Scott SoCal wrote:That is where I would start.
Short term cap gains would have to be set a few percent lower than the national sales tax rate. Dividend income and long term cap gains lower still. I personally think the estate tax is immoral, although I'm not sure what the impact would be to eliminate it altogether. Maybe rework the tax to apply to cash or cash equivalents. Don't hold my hands to the fire on that, I'm just thinking out loud.
I think business would come and stay in the US to get access to the finest labor pool in the world. Cheap labor has its own set of problems. I think the global corporate world seek to run an efficient, world class operations. They also need stability in the tax code and an ability to accurately forecast expenditures and expenses on a three and five year time frame (which is where Obama has blown it).
China doesn't own that much of our debt. It fluctuates between $900 Billion and around $1.6 Trillion. Hell, Japan owns over $1 Trillion. American govt and American investors own the bulk of the debt... Getting closer to $10 Trillion nowadays. I don't think China will complain much if we grow robustly for a generation or two. We are still the largest market in the world and China fails if they don't export goods.

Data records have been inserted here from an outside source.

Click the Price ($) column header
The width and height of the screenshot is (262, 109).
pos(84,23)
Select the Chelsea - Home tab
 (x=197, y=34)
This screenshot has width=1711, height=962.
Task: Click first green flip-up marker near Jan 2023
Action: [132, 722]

China, as you know, will eventually get beyond that. Fail is a relatively useless word in this context.
You ignored (or disregarded) the basic question though: shuffling the numbers is one thing--and you're very forthright today about how that might look--but that does absolutely nothing in terms of of suggesting how those numbers might actually be generated.
Put another way: you think Hil's America would have inculcated greater productivity?